OK merci, à quoi correspondent ces distfiles?

----------

## xaviermiller

ce sont les sources téléchargées pour compiler Gentoo.

----------

## Kevin57

OK c'est fait, merci. 2.6G tout de même!

Edit : est-ce que tu peux expliquer ce que tu voulais dire quand tu répondais à ma question sur la légèreté?

Edit 2 :  *Quote:*   

> Gentoo est une distribution à partir de sources, /usr/portage/ sans distfiles prend environ 500 Mo, et distfiles prend 1,2, 3 GO.

 

Pourtant même après avoir enlevé les distfiles, il me reste 2.8G pour /usr/portage.

Mais en fait, comment savoir ce qui prend autant de place dans mon /?

----------

## xaviermiller

L'argument "Gentoo est léger" ne veut rien dire... ça pèse combien, un byte ?  :Wink: 

Certains disent que Gentoo serait plus rapide à cause des USE et CFLAGS

En fait, Gentoo te permet de choisir d'activer ou désactiver certaines fonctionnalités, ce qui te permet d'avoir un système plus proche de ce que tu veux. En désactivant tout ce que tu ne veux pas, en configurant tout proprement, en choisissant le bon filesystem, paramètres de noyau, ton système peut sembler plus réactif, donc "plus léger".
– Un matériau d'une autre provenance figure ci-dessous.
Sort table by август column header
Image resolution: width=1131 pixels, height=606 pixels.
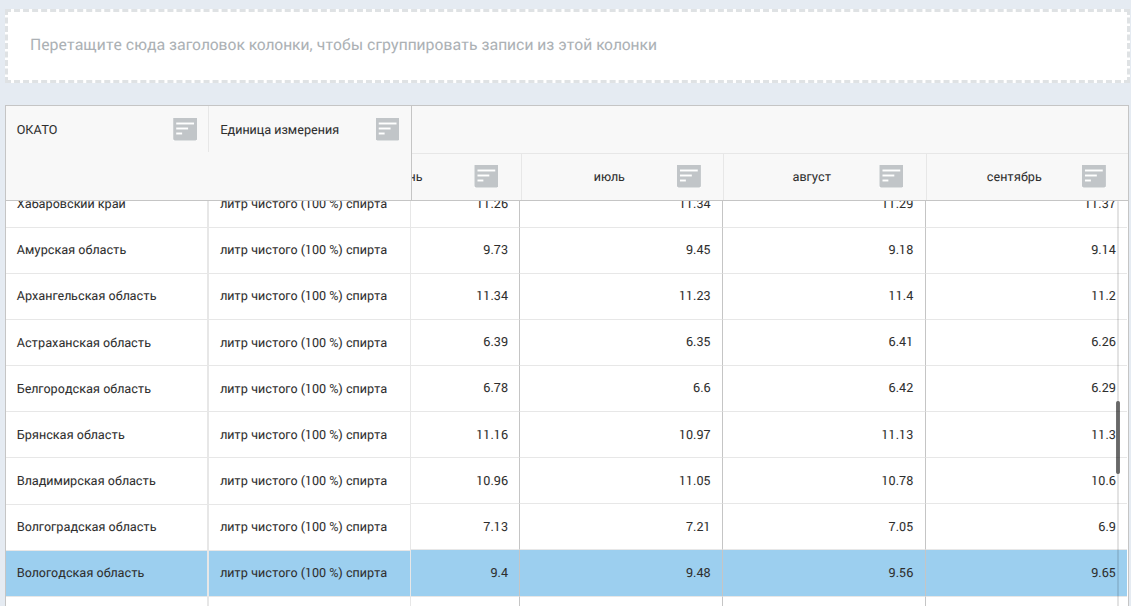pos(811,177)
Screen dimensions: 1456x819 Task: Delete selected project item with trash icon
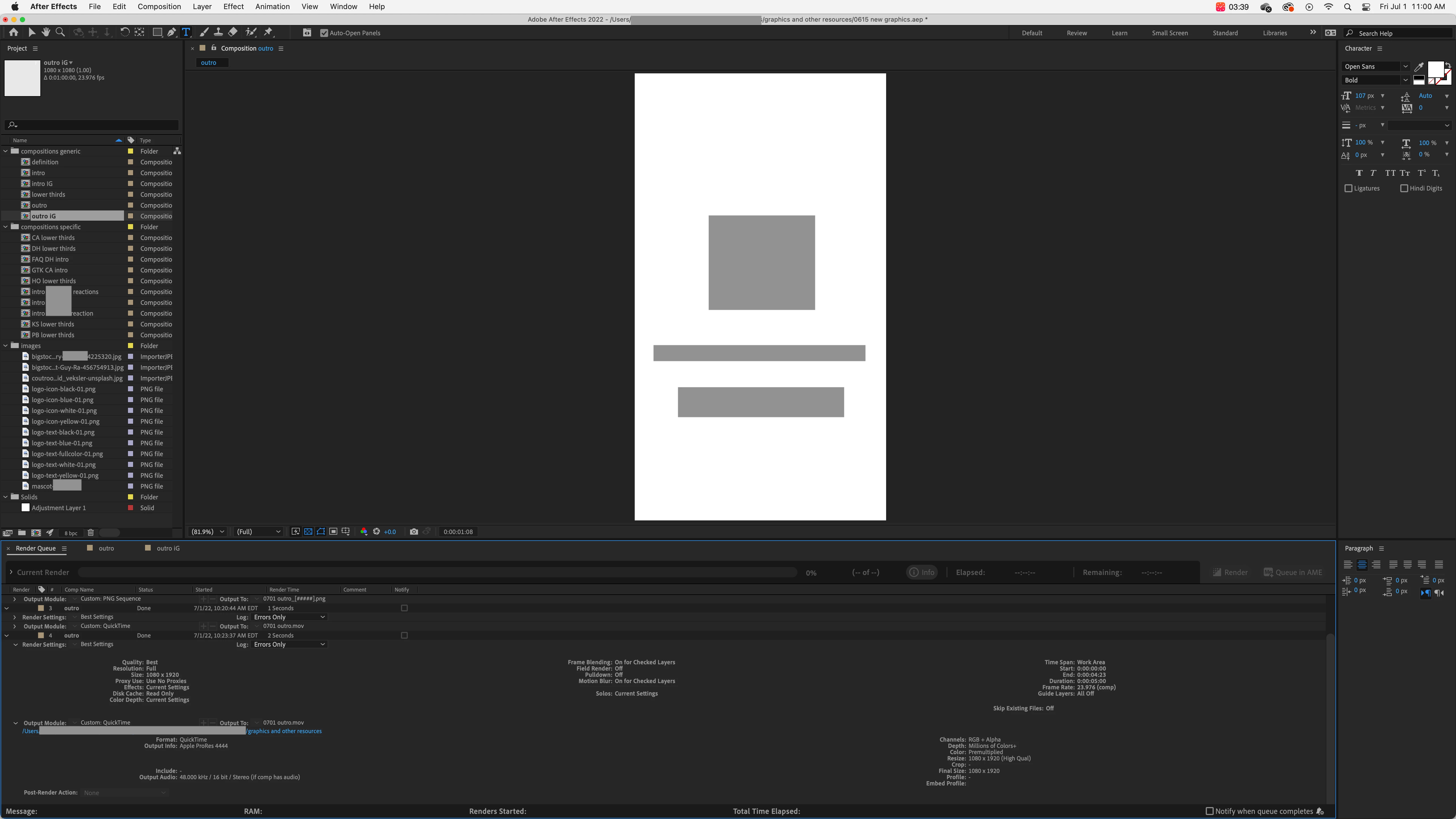[90, 533]
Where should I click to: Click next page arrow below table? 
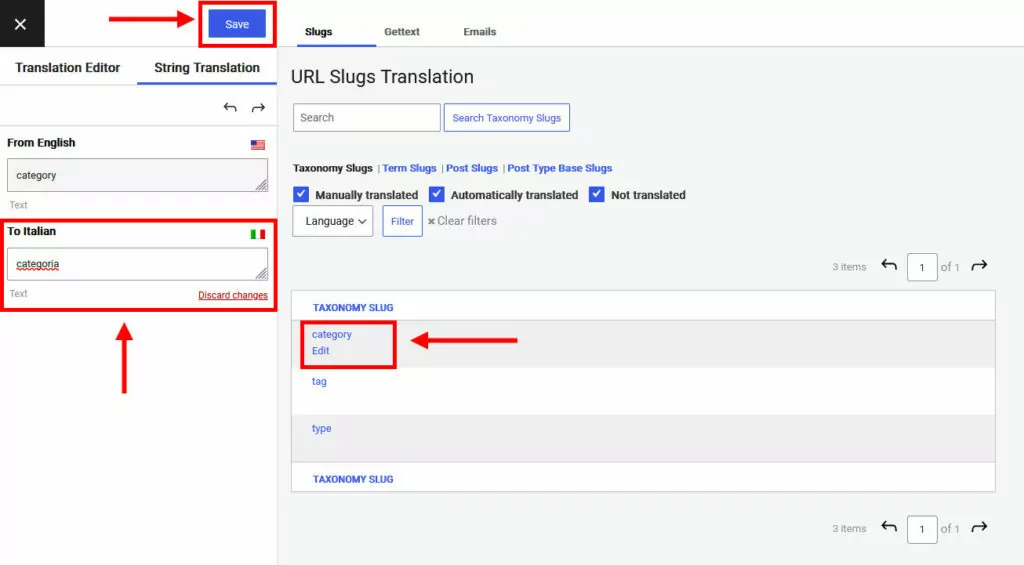[x=979, y=528]
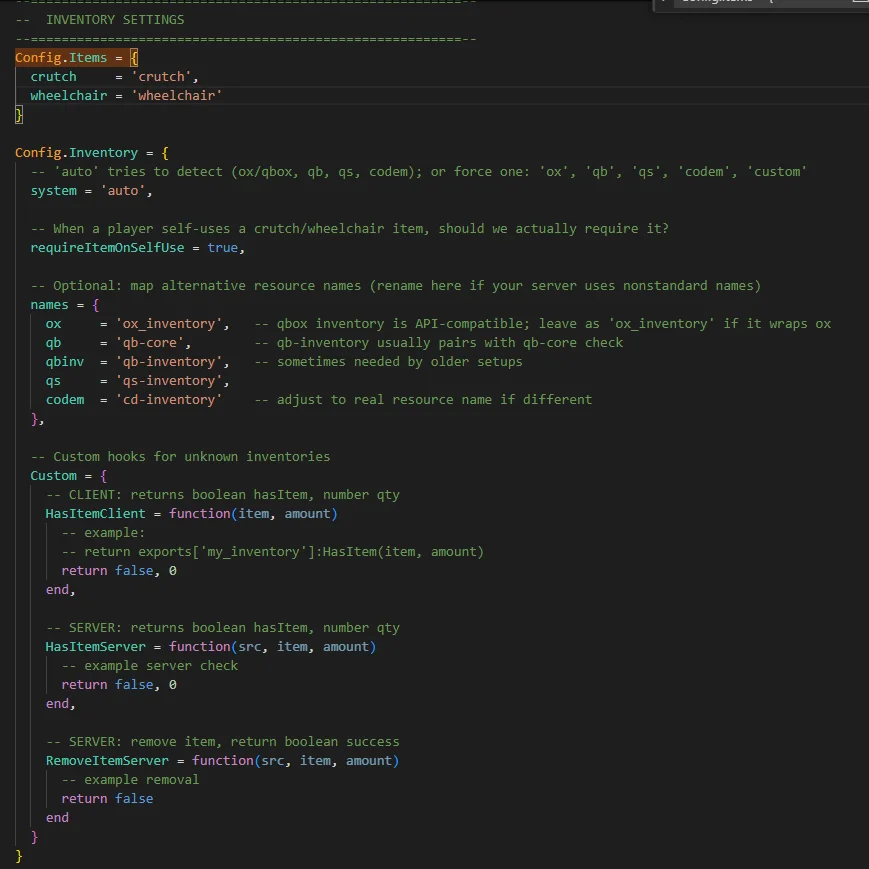Click the 'qb-core' string
The height and width of the screenshot is (869, 869).
pyautogui.click(x=152, y=343)
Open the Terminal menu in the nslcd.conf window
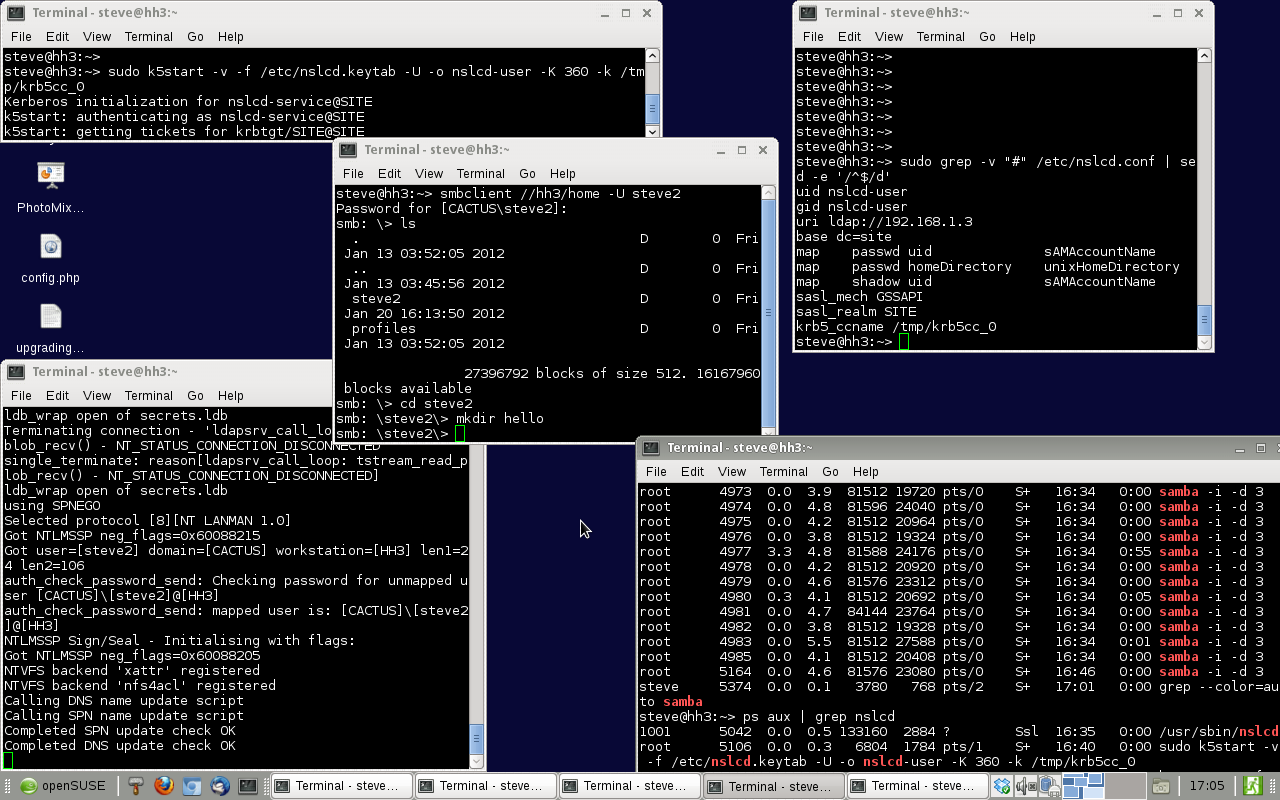 click(940, 36)
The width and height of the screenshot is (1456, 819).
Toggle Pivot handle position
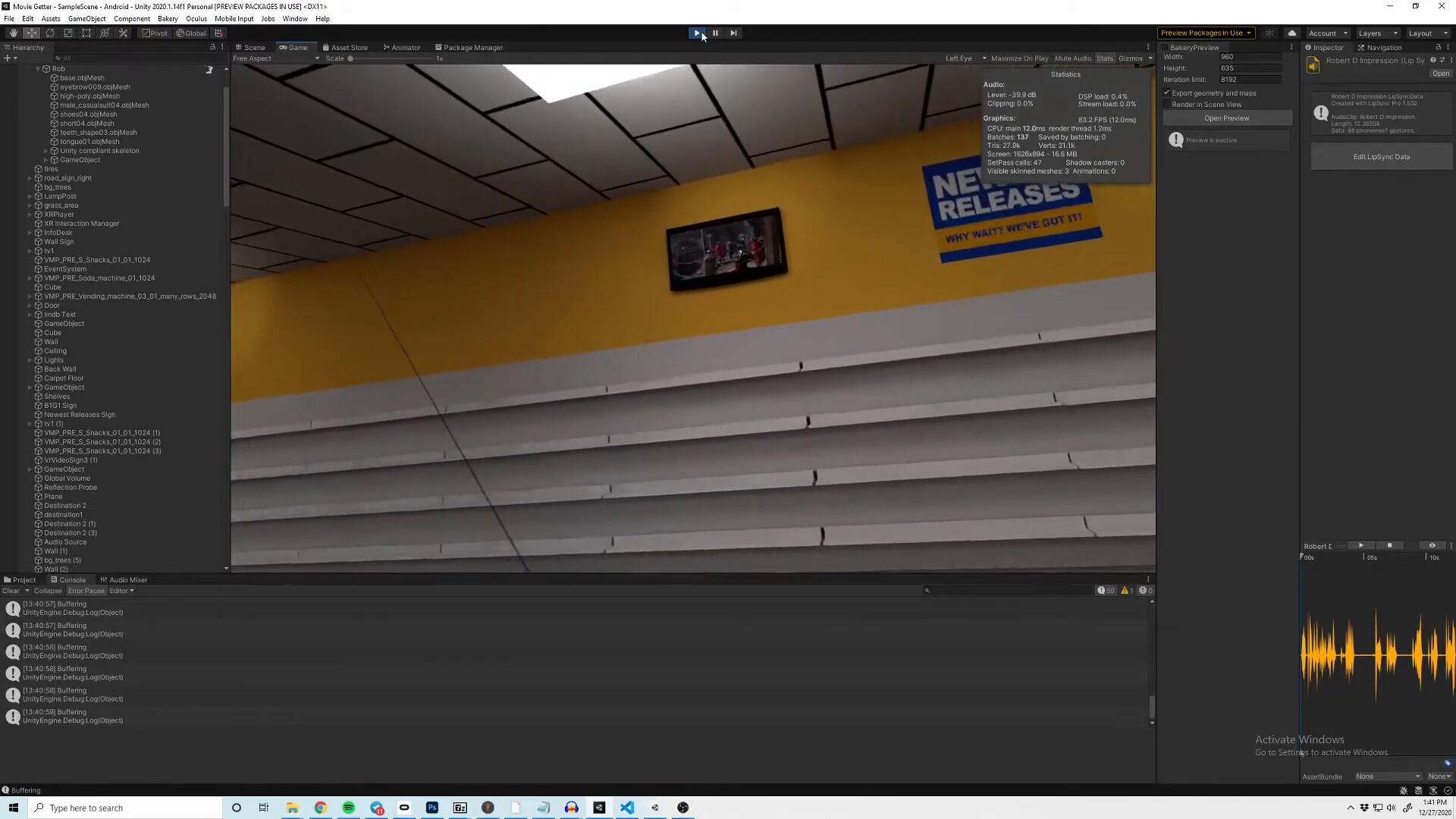coord(155,33)
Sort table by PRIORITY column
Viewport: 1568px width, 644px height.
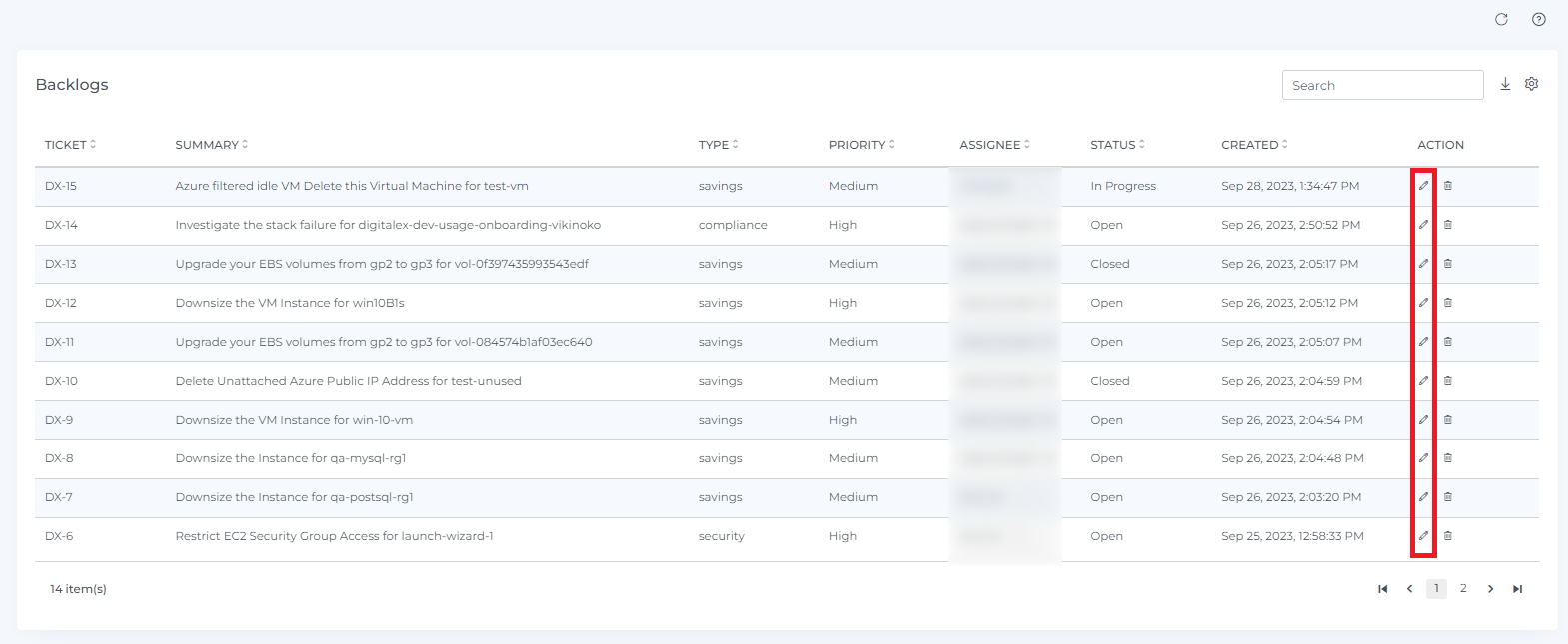pyautogui.click(x=861, y=145)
Tu peux aussi mettre "USE=*" et là... tu voudras acheter un Cray  :Razz: 

----------

## Kevin57

OK merci pour les explications! 

Bon, sinon, j'ai regardé un peu quels dossiers prennent de la place et le plus gros est /usr (6.7G), sachant que /usr/portage a déjà 2.8G, et /var qui fait 2.5G, le reste se compte en M, voire en K, mais que contient /usr?

----------

## kwenspc

 *Kevin57 wrote:*   

> mais que contient /usr?

 

La plupart des applis autres que systèmes donc un sacré paquet...  :Wink: 

----------

## Kevin57

Ah ok, ce qui explique donc sa taille importante!

Et une dernière question, si je reformatais mon / en autre chose que ext3, est-ce que j'aurais un vrai gain de vitesse ou est-ce que ça ne changerait rien?

Edit : et si /usr contient toutes les application, sauf les systèmes, où sont les applications système? Dans /bin et /sbin?

----------

## Leander256

Il y aussi les sources des noyaux dans /usr/src et pour peu que tu mettes à jour régulièrement ton système, tu dois en avoir une tripotée.

Sinon un autre avantage d'un /boot séparé c'est d'avoir tous les noyaux de toutes les distribs à un seul endroit. Ce qui n'est pas forcément pratique avec celles qui éditent automatiquement le grub.conf.

Les performances des systèmes de fichiers étant de grands sujets trollesques je ne me risquerai pas à dire que "x est meilleur que y". Selon l'usage que tu en fais, selon la taille de la partition et celle des fichiers, selon les options de montage, ça peut beaucoup varier. En plus de ça les systèmes de fichier plus rapides consomment généralement plus de ressources (CPU, RAM), mais pas toujours, sinon ce serait trop simple. Y a-t-il une opération particulière que tu trouves lente avec ext3?

----------

## Kevin57

J'ai bien pensé au /usr/src mais je le nettoie régulièrement, il ne me restait que 400M de deux vieux noyaux + 600M pour l'actuel. Mais c'est vrai que comme je mets mon système souvent à jour (tous les jours), ces fichiers ont tendance à s'accumuler, malgré le --depclean qui désinstalle les anciennes sources.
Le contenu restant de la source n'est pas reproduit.